I was shocked by realizing that I had thought I was this confident, risky, successful man but that was very far from my reality. I realized this was only true in one part of my life, Poker. When it came to other things; I was not a confident man, or a risky man, or successful.
Also, I perceived that I was trained by Poker into hiding my emotions. I learned that vulnerability is weakness and that I am not supposed to show my weaknesses to people. However, I realized that whilst that might work for Poker it does NOT work for life.
The last thing I realized is that I was being selfish, disconnected and closed off; I wasn’t being a team player for my family or in my intimate relationship. It became easy for me to criticize others and I wouldn’t talk to people that I didn’t think had anything to offer me. I saw how I was presenting myself to others and that the reason I was feeling empty is because I wasn’t giving anything to the relationships around me.
After all of that I learned the importance of being a team player for my family, how important it is to be present so they don’t miss out on me and we all win. Not only with my family but also with my team. How good would it be if I crush poker this year and most of my students don’t? How good would it be to win a tournament if my family knows nothing about me?
I learned the importance of setting win-win relationships and situations at all times so we all get to celebrate in the end whether it’s in poker, relationships or life itself.
That shifted the way I saw my team, my family and my relationships in general. As a leader, I needed to create connections, to take risks, to see everyone as equal and realise that I can learn from everyone. I needed to show commitment, to bring everyone up with me, to care and to show myself vulnerable in life and in poker as well.
I got to breakthrough many of the things that were holding me back and since then I created a new vision and a new purpose where I get to have it all, to set myself up to win in every area of my life together with my loved ones.
I have been working on creating great relationships with everyone around me, especially my family. I got to work on my finances, on making a difference in my students’ lives and I took the first steps into becoming a life coach.

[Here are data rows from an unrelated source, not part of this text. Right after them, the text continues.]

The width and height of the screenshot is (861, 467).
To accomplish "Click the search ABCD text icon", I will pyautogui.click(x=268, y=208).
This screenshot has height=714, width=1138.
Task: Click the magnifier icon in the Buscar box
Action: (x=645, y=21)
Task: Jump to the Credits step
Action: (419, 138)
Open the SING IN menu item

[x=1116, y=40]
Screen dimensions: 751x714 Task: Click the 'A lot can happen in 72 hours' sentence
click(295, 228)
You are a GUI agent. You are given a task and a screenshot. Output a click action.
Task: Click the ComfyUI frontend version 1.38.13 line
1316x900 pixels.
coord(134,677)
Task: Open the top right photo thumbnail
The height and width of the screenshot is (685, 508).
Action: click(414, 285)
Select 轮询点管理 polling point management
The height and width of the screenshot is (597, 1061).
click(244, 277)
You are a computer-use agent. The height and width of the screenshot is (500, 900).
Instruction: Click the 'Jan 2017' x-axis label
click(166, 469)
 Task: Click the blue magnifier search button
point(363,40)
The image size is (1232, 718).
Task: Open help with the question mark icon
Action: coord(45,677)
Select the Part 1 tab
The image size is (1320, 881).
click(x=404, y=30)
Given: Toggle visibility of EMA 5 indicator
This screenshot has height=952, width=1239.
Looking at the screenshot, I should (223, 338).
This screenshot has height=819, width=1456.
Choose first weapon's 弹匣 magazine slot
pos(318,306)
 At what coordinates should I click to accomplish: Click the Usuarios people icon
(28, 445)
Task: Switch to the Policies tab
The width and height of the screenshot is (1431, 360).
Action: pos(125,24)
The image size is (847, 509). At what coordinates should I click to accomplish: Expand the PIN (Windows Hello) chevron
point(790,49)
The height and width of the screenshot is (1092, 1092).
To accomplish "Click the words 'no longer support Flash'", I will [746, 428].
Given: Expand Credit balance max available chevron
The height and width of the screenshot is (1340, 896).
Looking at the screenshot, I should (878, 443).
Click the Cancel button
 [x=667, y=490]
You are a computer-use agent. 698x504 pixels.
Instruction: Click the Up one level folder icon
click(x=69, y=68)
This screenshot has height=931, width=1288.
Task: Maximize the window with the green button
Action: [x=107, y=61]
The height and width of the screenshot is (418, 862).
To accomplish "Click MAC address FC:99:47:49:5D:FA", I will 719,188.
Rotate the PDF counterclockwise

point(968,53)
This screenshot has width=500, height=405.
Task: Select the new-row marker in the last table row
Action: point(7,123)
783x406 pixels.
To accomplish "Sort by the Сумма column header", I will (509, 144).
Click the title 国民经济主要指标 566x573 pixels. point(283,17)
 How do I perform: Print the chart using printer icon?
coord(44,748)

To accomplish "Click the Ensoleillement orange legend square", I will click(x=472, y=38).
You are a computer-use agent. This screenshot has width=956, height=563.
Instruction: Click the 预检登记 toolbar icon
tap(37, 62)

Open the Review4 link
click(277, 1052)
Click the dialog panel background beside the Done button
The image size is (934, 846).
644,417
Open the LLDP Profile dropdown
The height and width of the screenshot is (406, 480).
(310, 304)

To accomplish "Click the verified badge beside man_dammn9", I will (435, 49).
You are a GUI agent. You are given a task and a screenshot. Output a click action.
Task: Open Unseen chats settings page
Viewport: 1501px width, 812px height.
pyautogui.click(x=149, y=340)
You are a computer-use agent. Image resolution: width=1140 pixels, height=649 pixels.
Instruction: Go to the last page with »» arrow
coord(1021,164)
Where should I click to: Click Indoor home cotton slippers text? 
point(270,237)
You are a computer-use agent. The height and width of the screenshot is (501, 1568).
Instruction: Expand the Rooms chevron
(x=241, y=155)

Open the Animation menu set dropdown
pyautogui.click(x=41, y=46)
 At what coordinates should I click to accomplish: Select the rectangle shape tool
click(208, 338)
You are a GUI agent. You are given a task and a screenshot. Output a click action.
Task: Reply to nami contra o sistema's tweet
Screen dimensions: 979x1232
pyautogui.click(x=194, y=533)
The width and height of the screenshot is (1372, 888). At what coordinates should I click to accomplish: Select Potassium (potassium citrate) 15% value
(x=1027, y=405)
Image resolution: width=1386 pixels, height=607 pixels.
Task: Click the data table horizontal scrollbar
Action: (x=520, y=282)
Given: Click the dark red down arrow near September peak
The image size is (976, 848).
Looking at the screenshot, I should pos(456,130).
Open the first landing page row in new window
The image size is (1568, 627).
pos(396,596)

To transform my life in every area I need to access new ways of being. I get to be honest all the time, to be courageous and take risks in life like opening up to my family, to say something without caring if I look good or bad, whether I’m right or wrong. To show myself as vulnerable with people is a big risk for me, to show my students my leaks is to be vulnerable. My challenge now is to uncomfortably access those ways of being everyday to become the leader I want to become.
Many times I feel very emotionally stressed. It isn’t easy to be there for your family after years of absence. It isn’t easy to balance everything and try to make it work. It isn’t easy to be vulnerable. How many times did you hold back on sending a hand history to your friends cause of fear of what would they say or what would they think of you? Imagine since on this level this happens, what is happening in your real life! Where are you holding back? What opportunities are you missing because of that?
For years I wanted to write about life instead of poker and I didn’t realize that the only thing I needed to do is to be authentic and to show myself as I am! I make mistakes, my intimate relationship failed, my family isn’t perfect, sometimes I click buttons and make mistakes, so what?
Now I am awake! Now I see that all the work I put on my goals is worth it cause it is fulfilling. Now I feel complete and I don’t care about looking good. I am working everyday on taking risks and connecting with the people around me. I am working on sharing with you and everyone what’s going on in my life so we are there for each other, so we relate to each other and add value to our lives.